第2章 砂
方便のつもりで口にしたものの、それが意外にも本心である事に気付いて波平は半ばから口ごもった。
「厚く饗す気はないが悪いようにはしないつもりだ。磯の。牡蠣殻は一平を育てるのにどうしても必要か?」
波平の揺れに我愛羅が僅かに顔付きを緩めた。が、まだ引く気はないようで重ねて言い募る。

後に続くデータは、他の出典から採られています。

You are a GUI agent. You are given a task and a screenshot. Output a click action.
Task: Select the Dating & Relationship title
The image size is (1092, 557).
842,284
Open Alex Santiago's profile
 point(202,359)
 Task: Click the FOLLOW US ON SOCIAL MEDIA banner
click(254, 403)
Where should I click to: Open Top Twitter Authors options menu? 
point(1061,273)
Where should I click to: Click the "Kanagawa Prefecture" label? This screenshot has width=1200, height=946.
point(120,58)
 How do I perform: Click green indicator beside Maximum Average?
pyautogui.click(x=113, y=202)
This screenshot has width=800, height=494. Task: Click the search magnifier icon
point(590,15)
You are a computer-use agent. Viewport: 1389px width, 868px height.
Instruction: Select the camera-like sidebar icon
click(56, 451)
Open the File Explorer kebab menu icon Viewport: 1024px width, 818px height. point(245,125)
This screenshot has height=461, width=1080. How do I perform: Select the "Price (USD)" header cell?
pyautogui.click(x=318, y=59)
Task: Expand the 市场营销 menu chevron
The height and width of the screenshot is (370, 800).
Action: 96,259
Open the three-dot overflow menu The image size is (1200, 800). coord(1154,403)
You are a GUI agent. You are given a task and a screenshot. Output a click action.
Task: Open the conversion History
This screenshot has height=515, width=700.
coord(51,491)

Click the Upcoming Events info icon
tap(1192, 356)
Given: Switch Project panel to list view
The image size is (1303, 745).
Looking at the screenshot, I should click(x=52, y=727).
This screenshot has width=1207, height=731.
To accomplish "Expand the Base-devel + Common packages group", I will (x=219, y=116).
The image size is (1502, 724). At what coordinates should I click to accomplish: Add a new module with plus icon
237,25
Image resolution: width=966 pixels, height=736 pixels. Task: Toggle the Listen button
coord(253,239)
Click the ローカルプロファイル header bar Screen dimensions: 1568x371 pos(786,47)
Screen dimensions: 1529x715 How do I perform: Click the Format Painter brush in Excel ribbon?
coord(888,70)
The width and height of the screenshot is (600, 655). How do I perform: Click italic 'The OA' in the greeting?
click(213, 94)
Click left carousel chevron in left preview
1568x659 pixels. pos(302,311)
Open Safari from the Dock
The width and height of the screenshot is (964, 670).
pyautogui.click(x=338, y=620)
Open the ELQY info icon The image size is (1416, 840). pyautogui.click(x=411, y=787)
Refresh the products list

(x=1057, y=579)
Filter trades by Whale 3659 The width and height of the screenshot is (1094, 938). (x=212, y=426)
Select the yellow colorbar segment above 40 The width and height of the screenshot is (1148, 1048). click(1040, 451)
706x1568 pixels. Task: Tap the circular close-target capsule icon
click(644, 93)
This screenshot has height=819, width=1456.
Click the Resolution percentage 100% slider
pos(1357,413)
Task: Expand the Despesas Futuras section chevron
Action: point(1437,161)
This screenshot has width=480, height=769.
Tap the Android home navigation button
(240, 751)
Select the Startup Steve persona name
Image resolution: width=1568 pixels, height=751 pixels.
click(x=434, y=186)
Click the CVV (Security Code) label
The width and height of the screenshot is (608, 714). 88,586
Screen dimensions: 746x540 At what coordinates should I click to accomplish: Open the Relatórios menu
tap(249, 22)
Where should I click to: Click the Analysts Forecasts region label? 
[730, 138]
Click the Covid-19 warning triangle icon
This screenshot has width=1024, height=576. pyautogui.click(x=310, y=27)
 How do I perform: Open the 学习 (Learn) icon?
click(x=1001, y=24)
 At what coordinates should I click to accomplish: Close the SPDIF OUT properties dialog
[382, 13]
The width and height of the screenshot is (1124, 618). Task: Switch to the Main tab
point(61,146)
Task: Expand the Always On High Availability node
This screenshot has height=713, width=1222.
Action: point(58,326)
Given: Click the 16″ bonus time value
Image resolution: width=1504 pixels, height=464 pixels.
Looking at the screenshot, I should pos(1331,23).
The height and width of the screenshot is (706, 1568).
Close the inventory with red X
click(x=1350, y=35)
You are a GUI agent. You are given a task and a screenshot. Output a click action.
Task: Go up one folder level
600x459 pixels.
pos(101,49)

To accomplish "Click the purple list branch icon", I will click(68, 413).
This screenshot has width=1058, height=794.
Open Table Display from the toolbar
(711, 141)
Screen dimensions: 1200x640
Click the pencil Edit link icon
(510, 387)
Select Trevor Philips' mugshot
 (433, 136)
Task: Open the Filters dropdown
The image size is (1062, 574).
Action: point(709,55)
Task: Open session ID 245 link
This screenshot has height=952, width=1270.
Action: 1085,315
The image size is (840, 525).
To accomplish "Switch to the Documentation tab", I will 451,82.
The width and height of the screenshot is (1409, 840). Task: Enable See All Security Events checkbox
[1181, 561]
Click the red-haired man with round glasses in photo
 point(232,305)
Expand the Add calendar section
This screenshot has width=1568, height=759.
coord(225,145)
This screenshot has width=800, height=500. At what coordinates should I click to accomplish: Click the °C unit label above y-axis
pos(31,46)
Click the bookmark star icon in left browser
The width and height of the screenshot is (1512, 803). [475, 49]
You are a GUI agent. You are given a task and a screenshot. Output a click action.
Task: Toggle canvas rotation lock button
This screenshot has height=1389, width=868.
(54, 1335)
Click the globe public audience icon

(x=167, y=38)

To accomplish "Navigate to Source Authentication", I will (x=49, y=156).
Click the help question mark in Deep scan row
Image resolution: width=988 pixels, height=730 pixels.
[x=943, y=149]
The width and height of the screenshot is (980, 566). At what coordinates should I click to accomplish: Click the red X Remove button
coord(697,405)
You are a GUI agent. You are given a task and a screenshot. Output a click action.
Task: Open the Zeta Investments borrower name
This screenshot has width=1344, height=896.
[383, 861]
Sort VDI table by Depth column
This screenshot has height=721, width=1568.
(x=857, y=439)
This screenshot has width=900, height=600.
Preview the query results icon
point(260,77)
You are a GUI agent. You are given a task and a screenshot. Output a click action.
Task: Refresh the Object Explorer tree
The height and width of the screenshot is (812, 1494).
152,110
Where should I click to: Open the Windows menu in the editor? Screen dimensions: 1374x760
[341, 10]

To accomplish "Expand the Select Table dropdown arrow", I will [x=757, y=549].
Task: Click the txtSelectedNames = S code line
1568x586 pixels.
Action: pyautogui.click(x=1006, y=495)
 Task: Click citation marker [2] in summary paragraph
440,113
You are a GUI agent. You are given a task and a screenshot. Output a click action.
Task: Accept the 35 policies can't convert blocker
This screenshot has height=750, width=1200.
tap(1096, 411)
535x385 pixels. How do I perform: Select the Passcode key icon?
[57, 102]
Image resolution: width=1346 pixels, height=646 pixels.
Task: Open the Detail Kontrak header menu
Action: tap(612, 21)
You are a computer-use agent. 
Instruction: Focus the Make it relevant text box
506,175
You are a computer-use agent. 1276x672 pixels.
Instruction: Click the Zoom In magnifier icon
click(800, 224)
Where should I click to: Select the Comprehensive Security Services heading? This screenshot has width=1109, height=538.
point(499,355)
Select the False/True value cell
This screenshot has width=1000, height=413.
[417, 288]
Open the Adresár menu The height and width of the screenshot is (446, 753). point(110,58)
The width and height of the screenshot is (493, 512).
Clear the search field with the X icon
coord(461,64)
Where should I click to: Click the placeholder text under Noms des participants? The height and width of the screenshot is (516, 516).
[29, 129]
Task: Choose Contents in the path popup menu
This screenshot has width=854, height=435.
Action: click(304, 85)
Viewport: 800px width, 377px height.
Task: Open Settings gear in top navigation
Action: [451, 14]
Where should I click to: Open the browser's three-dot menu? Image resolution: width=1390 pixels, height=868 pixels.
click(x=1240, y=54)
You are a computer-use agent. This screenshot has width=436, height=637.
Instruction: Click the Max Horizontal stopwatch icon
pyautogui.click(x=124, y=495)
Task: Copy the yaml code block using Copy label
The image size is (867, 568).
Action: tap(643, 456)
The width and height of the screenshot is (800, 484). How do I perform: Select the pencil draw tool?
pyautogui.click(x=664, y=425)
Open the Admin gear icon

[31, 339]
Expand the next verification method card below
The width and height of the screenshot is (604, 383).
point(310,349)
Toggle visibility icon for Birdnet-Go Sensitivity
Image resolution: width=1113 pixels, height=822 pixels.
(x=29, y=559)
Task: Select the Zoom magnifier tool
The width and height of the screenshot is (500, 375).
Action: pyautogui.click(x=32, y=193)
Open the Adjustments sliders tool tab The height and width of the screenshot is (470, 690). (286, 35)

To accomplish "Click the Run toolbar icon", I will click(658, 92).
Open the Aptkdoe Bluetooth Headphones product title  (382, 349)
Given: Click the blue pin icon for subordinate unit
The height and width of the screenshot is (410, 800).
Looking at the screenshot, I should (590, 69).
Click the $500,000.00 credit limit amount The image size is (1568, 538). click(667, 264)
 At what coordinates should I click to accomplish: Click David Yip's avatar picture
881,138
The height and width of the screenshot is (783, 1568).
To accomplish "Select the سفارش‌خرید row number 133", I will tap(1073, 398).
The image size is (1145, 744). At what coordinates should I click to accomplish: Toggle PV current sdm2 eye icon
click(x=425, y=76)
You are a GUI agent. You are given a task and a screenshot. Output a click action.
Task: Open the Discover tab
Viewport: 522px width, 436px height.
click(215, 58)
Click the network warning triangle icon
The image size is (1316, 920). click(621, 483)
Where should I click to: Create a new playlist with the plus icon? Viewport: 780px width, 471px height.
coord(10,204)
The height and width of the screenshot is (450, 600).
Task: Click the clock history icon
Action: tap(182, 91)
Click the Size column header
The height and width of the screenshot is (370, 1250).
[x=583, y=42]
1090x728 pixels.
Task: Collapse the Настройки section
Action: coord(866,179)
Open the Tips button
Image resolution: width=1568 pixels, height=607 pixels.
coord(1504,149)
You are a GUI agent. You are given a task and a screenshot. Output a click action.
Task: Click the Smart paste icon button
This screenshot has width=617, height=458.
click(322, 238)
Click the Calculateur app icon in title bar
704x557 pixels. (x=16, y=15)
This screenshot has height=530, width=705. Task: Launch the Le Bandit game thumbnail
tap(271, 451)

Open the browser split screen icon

「木の葉に牡蠣殻を置くのは得策とは思えない。砂に来たとき牡蠣殻は木の葉の暗部に追われていた」
「虎穴に入らずんば虎子を得ずですよ。そういう事にしておいて下さい。…私も考えなしに動いている訳ではありません」
「ならいっそ磯ごと砂に移りゃいいじゃん」
カンクロウがポツッと言った。
「なんなら砂に居着けばいんじゃん?木の葉にもそうしてる磯の連中がいんだろ?」
「そりゃ全然違う話じゃろが。それでなくても小さくなった磯をまた散開させる気か。そのうちなくなるぞ、磯っちゅう里が」
チヨバアが呆れ顔でカンクロウを見やった。
「お前っちゅう男は馬鹿なんだか賢いんだか、時々本当にわからんごとなるわ。どっちかったらどっちなんじゃ?やっぱり馬鹿なのか?」
「やっぱりって何だよ。やっぱり馬鹿なんじゃひとつも賢かねぇじゃん」
「いやいや、どっちかっちゅうたらアレじゃ、考えなしなんじゃないかの?今の場合無分別とも言えるの」
「俺の事なんか気にすんなよ?今そういう話してんじゃねえし」
口をひん曲げてカンクロウは意地の悪い表情を浮かべた。
「牡蠣殻に砂へ落ち着いて欲しいのはチヨバアたちじゃん?暁の大男から渡されたアレ、牡蠣殻からの届け物だろ?」
カンクロウの思わぬ発言に我愛羅と波平の空気が変わり、チヨバアとエビゾウがピタッと黙った。
「暁の大男。…干柿鬼鮫ですか」
眉間に癇症の皺を寄せ波平が隠居二人をじっと見た。
「彼から何を受け取ったのです?」
「汚いぞ、カンクロウ。今が今それを言い出すとは…」
キッと睨みつけるチヨバアのきつい目を流して、カンクロウは肩を竦めた。
「いずれバレんなら早ェ方がいいじゃん。俺だっていつポロッと言っちまうかわかんねぇしさ。磯と行き来が増えんなら今がいい機会じゃん」
「どういう事だ?」
我愛羅がカンクロウと隠居を見比べる。
「何を隠している?」
「隠すっちゅう程のこっちゃない」
エビゾウが答えた。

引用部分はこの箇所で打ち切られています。